Face ao exposto, e não contrariamente, decidi anotar o poema que vagueava ao sabor da minha saliva; na minha mente molhada de cuspo aleatório: 

 queria mãe, querido pai, então que tal? 

nós confinamos do jeito que o governo quer.

entre os dias que passam, menos mal,

lá vem um que nos dá mais que fazer.

mas falemos de coisas bem melhores,

a Cutilde tem covid mas não sida,

o rapaz não acede aos computadores

e a porta de casa não tem saída.

espero que não demorem a mandar

as unhas que roí do pé do zé carteiro,

tenho coisas para fazer, tenho vidas para acompanhar.

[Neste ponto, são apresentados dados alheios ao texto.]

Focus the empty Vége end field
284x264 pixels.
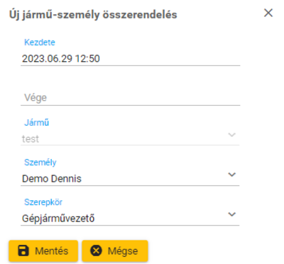pyautogui.click(x=131, y=98)
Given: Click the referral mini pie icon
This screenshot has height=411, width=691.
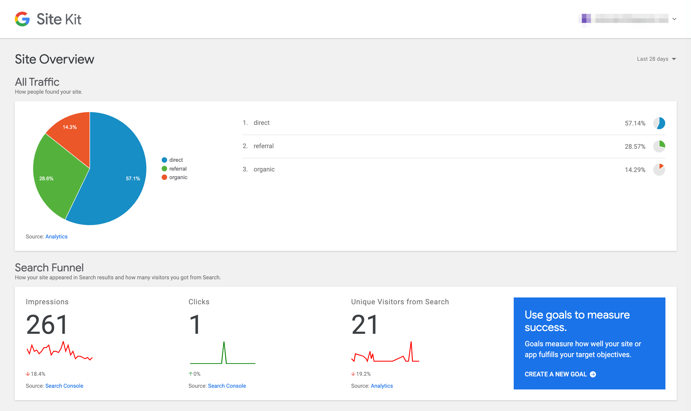Looking at the screenshot, I should tap(659, 146).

Deitei-me, na retrete de minha alma, e decidi abandonar tudo o que me rodeava: a enumeração. a numeração, a mera São; tudo o que preenchia o espaço daquele local. Faleci, ora bem, por antecipação. Finalmente, descobri que o ser é meia noite e meia e ele, descomposto, já não se parece com o que era e talvez já não seja o que foi.

Leproso, desfragmentados pedaços em pedaços. Quem és tu, afinal?